Emmy Award-winning journalist Cathy Wurzer records one in a series of conversations with Bruce Kramer that became the basis of their book, “We Know How This Ends.”
Bruce has written a book, “We Know How This Ends,” with Cathy Wurzer of Minnesota Public Radio, who began broadcasting an ongoing series of conversations with Bruce in December 2011.
It was Bruce’s CaringBridge site, and a separate blog he titled “Dis-Ease Diary,” that first caught Cathy’s attention, and Minnesota Public Radio eventually produced and aired more than 30 conversations between the two.
“They struck listeners on a very deep level,” Cathy said, “with many seeing themselves reflected in Bruce’s experiences, even if they aren’t dealing with a terminal illness.”
We Are All ‘Dis-Eased’
That is exactly the engagement Bruce intended when he started “Dis-Ease Diary.” What began as a joke—Bruce called it “dissing the ease”—evolved into a realization that “we are all dis-eased” in one way or another.
“We Know How This Ends” raises some eternal questions,” Bruce said, “but it doesn’t answer them. People hunger for this kind of dialogue. They hunger for truths … with a small ‘t.'”
A longtime church choir director, Bruce has a strong faith. The titles of four of the 26 chapters in his book begin with the word “faith.” Faith Part II, for example, is devoted tot he death of his “dear friend in ALS, Paul.” Faith Part IV recounts a Palm Sunday sermon he gave at a Methodist Church and a remarkable encounter with the Dalai Lama.
‘You Are Speaking For Me’
The sharing of his story, in so many ways, has given Bruce a strong sense of responsibility. He remembers receiving an email from a woman in Australia who was dying of chronic obstructive pulmonary disease. “You are speaking for me,” she wrote, telling of her isolation since the deaths of her husband and son a decade before.
Bruce and his wife, Evelyn Emerson, were married for 33 years. As his illness progressed, Bruce was sensitive to the challenges Ev faced as a caregiver.
From the outset of his diagnosis, Bruce has had no interest in what he calls “ALS voyeurism.” He wrote on CaringBridge and the Dis-Ease Diary for personal therapeutic and spiritual reasons, and in so doing discovered wider need. On of the chapters in his book is titled, “It Isn’t Just About You,” a loving nod to Evelyn Emerson, his wife of 33 years, to other caregivers, and to all of his “dis-eased” readers and listeners.
‘I Have Learned So Much’
Bruce, who was once a triathlete, regularly refers to “the gift of ALS, a gift wrapped in death.” However, he wants everyone to know that he is “pissed” about his situation as well. As angry and sad as he sometime feels, and despite the growing pain and debilitation that has limited his mobility to just his neck and his head, he said, “if I had to give up what I’ve learned in four years in order to be cured of ALS, I wouldn’t do it.”
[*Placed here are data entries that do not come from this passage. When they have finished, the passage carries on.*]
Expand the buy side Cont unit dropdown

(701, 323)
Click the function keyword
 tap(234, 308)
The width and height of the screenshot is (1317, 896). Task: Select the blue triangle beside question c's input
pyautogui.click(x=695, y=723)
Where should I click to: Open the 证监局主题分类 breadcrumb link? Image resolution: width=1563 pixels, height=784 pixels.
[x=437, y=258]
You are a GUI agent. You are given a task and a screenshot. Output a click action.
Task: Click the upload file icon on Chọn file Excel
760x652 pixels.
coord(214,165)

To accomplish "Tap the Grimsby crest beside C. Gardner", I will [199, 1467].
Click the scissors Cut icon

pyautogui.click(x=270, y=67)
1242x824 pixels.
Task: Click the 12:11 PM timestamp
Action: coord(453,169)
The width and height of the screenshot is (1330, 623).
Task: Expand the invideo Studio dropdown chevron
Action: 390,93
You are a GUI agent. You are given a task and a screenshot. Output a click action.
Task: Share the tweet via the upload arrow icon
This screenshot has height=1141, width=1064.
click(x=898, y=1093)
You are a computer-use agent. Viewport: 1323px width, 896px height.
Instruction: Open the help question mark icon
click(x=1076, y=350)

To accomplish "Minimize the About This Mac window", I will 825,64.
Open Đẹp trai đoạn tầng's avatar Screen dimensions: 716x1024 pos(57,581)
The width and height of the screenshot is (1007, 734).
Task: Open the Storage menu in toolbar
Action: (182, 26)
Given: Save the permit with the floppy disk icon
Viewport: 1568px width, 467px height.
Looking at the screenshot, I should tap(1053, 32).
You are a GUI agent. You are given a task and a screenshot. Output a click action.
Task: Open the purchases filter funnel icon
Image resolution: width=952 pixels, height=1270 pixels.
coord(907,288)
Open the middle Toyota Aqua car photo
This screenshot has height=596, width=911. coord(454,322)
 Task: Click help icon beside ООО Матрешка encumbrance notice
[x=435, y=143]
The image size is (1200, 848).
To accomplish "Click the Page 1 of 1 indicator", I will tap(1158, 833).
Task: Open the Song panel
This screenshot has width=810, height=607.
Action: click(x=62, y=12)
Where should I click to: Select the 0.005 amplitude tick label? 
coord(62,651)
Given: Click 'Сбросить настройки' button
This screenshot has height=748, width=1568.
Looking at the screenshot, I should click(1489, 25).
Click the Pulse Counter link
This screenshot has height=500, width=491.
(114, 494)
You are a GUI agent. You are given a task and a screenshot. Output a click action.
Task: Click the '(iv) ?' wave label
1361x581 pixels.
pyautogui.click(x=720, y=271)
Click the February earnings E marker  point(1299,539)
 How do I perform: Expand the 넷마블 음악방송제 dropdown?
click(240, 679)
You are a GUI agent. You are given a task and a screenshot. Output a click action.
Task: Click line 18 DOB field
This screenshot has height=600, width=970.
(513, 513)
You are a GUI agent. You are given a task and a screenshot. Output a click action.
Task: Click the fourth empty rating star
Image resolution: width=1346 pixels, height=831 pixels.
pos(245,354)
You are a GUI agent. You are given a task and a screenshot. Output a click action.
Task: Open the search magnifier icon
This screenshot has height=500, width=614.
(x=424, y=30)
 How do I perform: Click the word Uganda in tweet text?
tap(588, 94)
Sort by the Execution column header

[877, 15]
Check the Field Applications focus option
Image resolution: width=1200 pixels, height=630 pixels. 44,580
A statement like that might be hard for his wife, Evelyn, to hear. After all, no one has been closer to Bruce than she since his diagnosis. However, she said, “I told Bruce early on that I would walk with him to the end and support his decisions.” Now, she, too, speaks of the gifts of Bruce’s disease, the gift of knowing “How much we are all fellow sufferers. We all need each other.”
This article first appeared in the March 18, 2015, edition of Villager, a community newspaper based in St. Paul, MN. The article, edited for clarity, is republished with the permission of Villager. Bruce Kramer died on March 23, 2015, but his legacy continues through End in Mind, a Minnesota nonprofit dedicated to creatively exploring what it means to thrive with a serious disease, disability or impending death.